== Aim of the exercise ==
Once the line containing "Instruction: Click the" is found, please copy it and all lines after it through the end of the records, exactly, leaving out pictures.

+ + +

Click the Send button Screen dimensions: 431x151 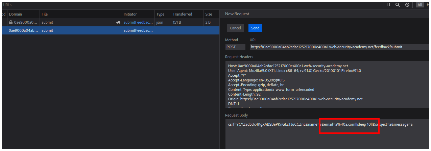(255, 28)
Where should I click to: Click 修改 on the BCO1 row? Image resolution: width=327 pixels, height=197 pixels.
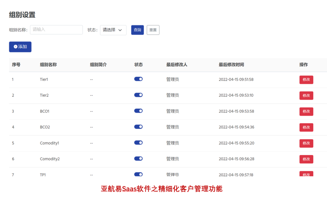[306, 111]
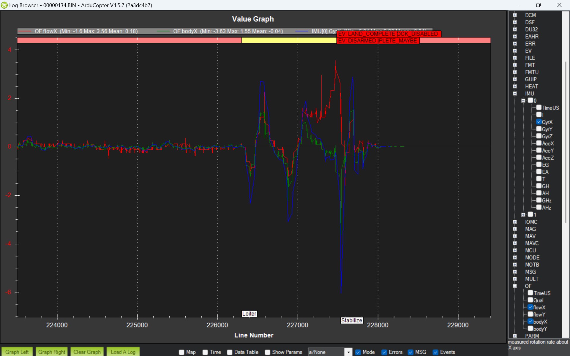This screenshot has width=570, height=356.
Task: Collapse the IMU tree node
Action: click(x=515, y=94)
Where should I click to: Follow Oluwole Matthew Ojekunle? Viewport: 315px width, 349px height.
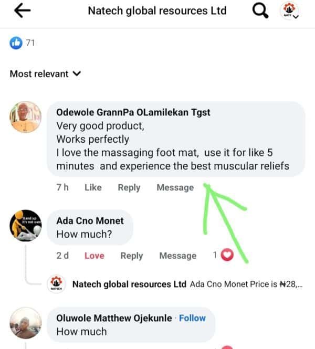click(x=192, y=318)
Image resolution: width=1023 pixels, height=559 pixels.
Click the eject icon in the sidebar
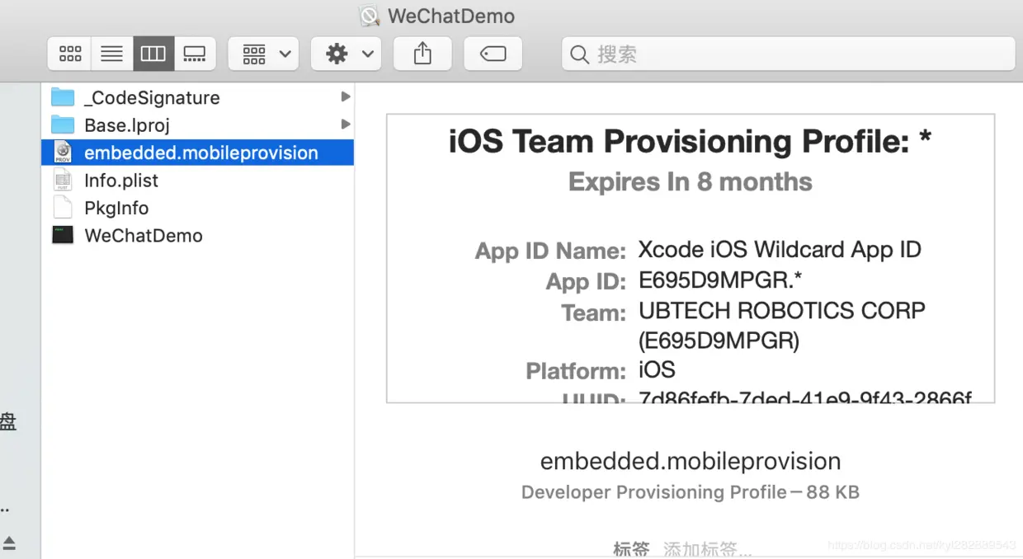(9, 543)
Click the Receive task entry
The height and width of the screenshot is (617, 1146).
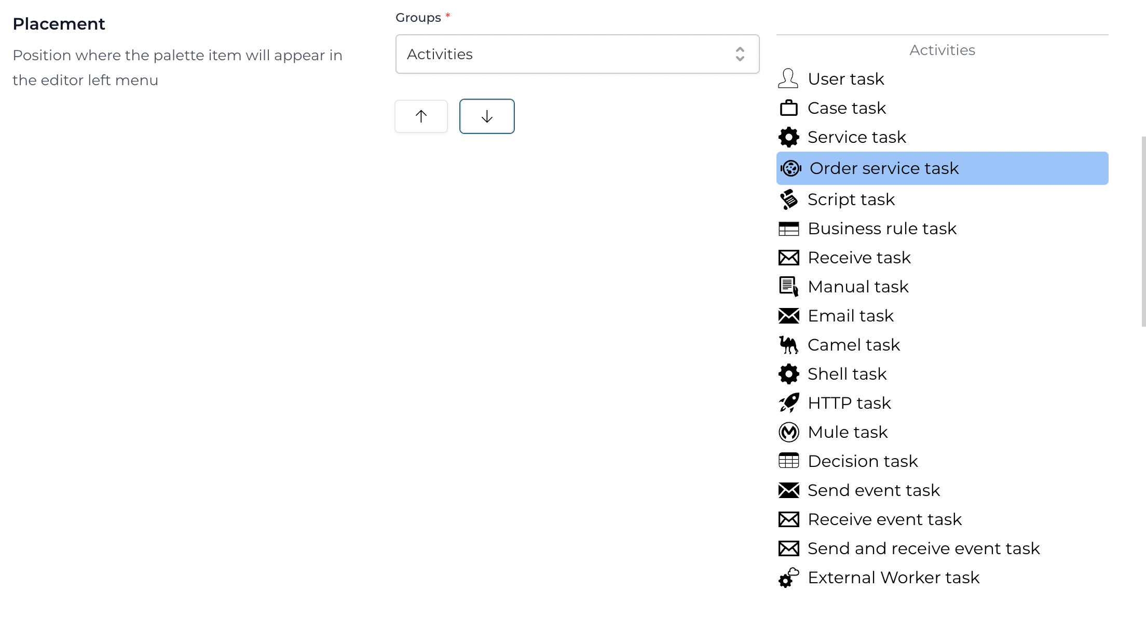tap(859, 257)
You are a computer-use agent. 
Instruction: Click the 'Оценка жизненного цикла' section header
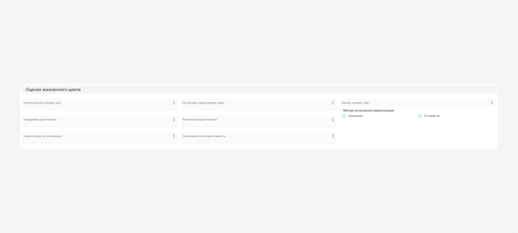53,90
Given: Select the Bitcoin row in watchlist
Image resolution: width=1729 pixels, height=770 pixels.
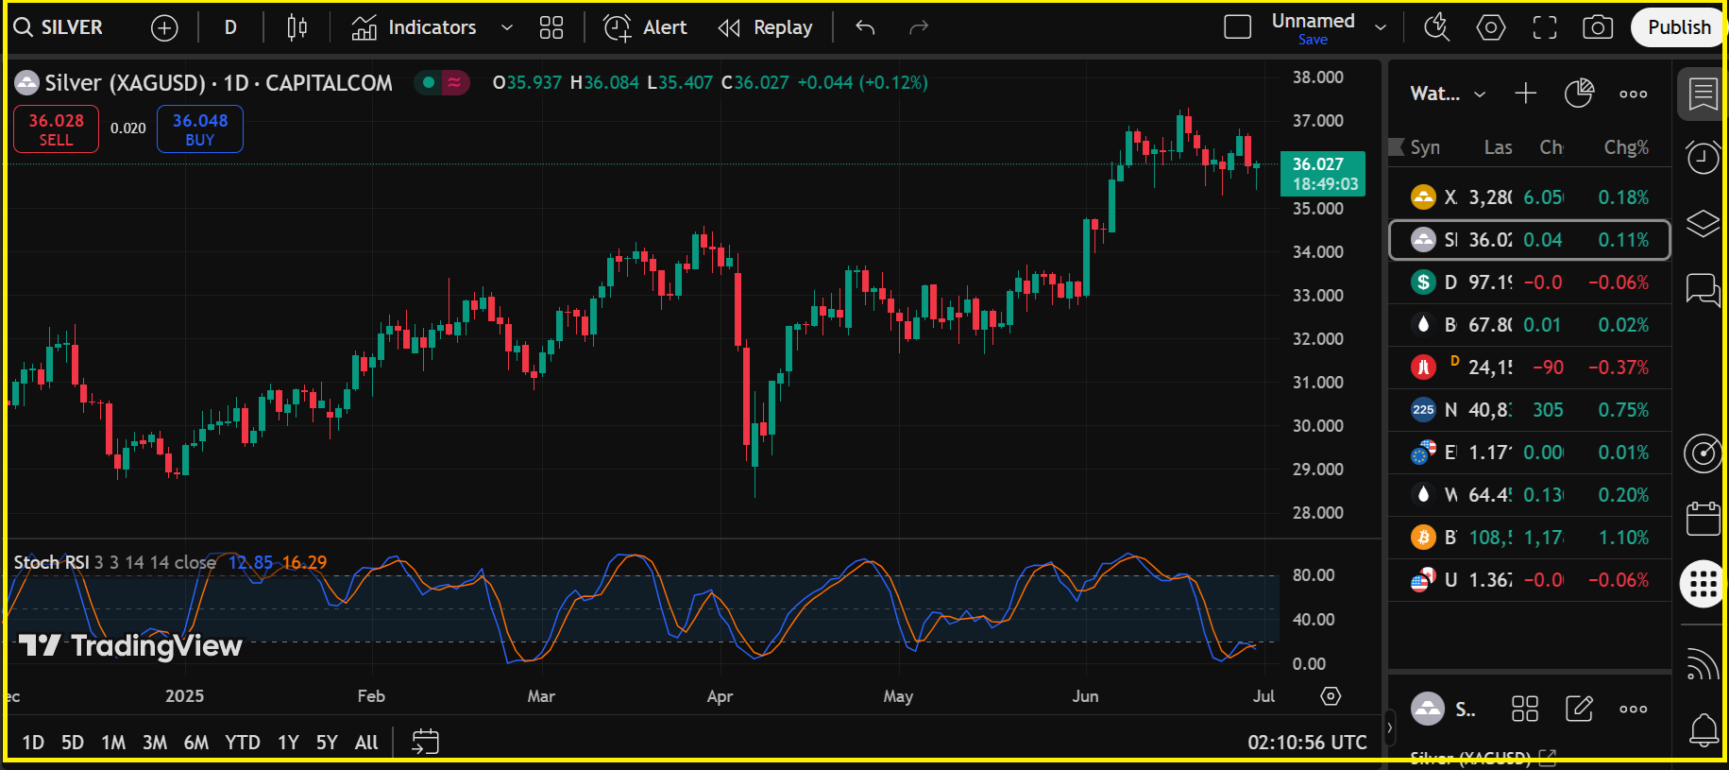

+ + +

== Response area ==
Instruction: Click the 'Оценка жизненного цикла' section header
53,90
Given: Select the Bitcoin row in watchlist
Image resolution: width=1729 pixels, height=770 pixels.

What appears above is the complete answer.